SoftBank — which also counts Compass among the companies it funds — has announced a group of initiatives. In a letter to SoftBank employees, Claure wrote about the launch of a $100 million Opportunity Growth Fund that will invest only in companies led by founders and entrepreneurs of color.
Unlike other funds, SoftBank will not take a traditional management fee, Claure wrote. A portion of the gains from its investments will be donated to organizations geared toward helping people of color.
Citing a lack of diversity and inclusion in the venture capital community and tech industry — only 1 percent of VC-backed founders are black — Claure said the fund will be the largest of its kind providing money to black Americans and people of color.

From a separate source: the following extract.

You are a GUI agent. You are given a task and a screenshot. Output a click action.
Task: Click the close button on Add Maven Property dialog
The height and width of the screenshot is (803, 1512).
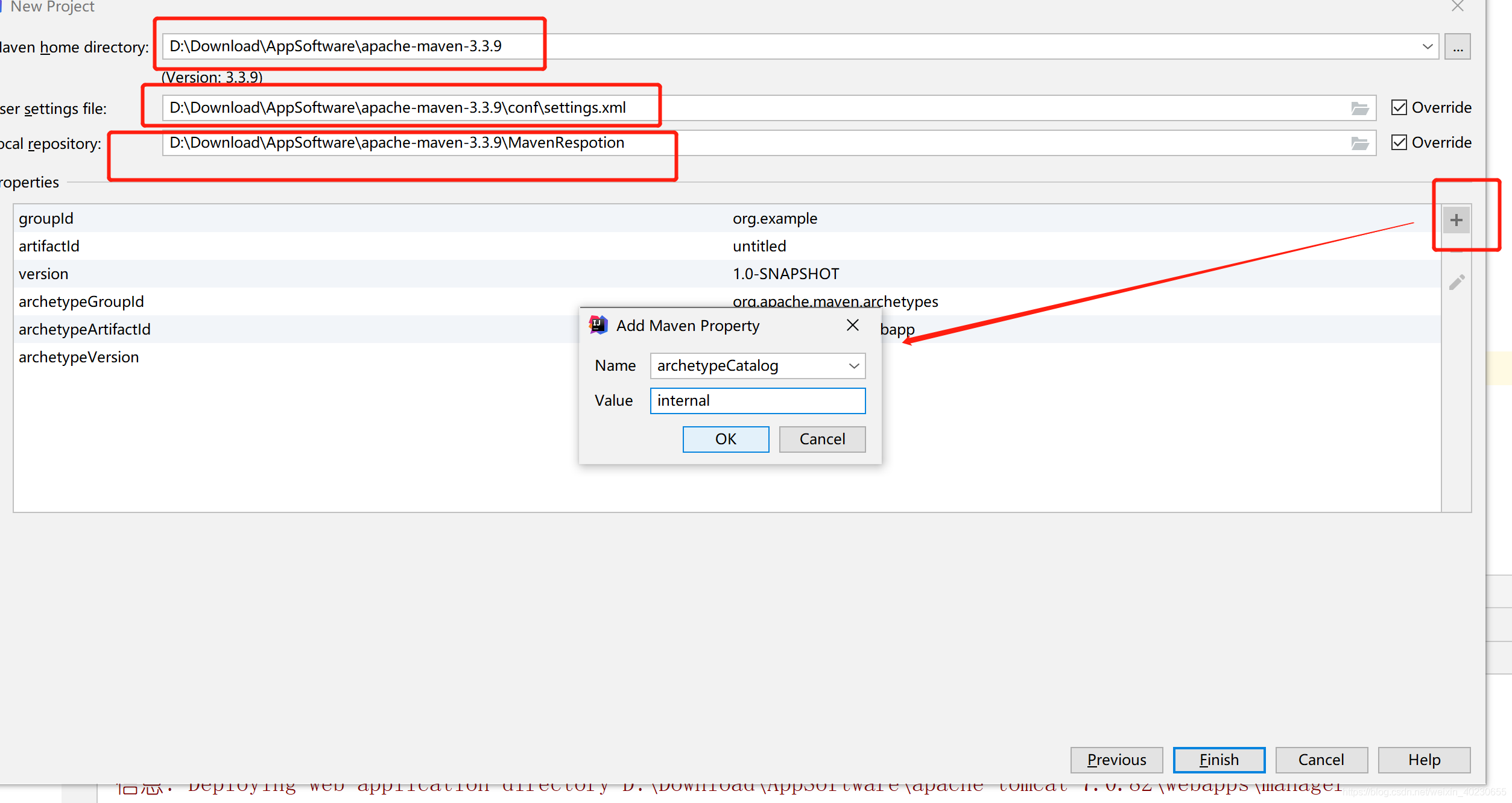852,325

SoftBank will also match employee donations of up to $1,000 to nonprofit organizations working to fight discrimination.
Earlier this week, the Wing, a female-oriented co-working startup, made a $200,000 corporate donation to Color of Change, the NAACP Legal Defense and Educational Fund and the Brooklyn Community Bail Fund. WeWork sold its stake in the Wing in January.
And an arts and technology company owned by South Florida developer Moishe Mana said it had donated $50,000 to the NAACP. The company, Milk, said in an Instagram post on “Blackout Tuesday” that it would match any donation made by team members to the charities of their choice. “We are committed to being part of the systemic change that is needed to reshape our world,” the company said.